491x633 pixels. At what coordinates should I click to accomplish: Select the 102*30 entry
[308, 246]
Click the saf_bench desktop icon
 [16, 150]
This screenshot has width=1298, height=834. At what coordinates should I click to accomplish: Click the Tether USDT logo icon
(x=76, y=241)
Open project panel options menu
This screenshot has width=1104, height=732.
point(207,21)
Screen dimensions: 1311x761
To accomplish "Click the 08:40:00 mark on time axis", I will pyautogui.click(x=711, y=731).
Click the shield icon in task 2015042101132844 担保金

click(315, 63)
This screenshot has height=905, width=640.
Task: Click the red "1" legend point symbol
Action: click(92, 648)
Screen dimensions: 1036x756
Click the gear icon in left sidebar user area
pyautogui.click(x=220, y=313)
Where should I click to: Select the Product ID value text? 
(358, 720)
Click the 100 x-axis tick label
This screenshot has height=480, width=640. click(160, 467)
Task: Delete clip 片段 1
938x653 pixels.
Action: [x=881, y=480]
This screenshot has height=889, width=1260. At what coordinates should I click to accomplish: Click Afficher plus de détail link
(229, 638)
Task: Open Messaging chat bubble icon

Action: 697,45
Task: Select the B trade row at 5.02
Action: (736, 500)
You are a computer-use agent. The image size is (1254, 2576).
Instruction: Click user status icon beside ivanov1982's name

Aim of the exercise: Could you print exactly the lines from the one containing "Screen dimensions: 1036x756" through the last line of the records above?

Answer to this task:
Screen dimensions: 1036x756
Click the gear icon in left sidebar user area
pyautogui.click(x=220, y=313)
Where should I click to: Select the Product ID value text? 
(358, 720)
Click the 100 x-axis tick label
This screenshot has height=480, width=640. click(160, 467)
Task: Delete clip 片段 1
938x653 pixels.
Action: [x=881, y=480]
This screenshot has height=889, width=1260. At what coordinates should I click to accomplish: Click Afficher plus de détail link
(229, 638)
Task: Open Messaging chat bubble icon

Action: 697,45
Task: Select the B trade row at 5.02
Action: (736, 500)
You are a computer-use agent. The image size is (1254, 2576).
Instruction: Click user status icon beside ivanov1982's name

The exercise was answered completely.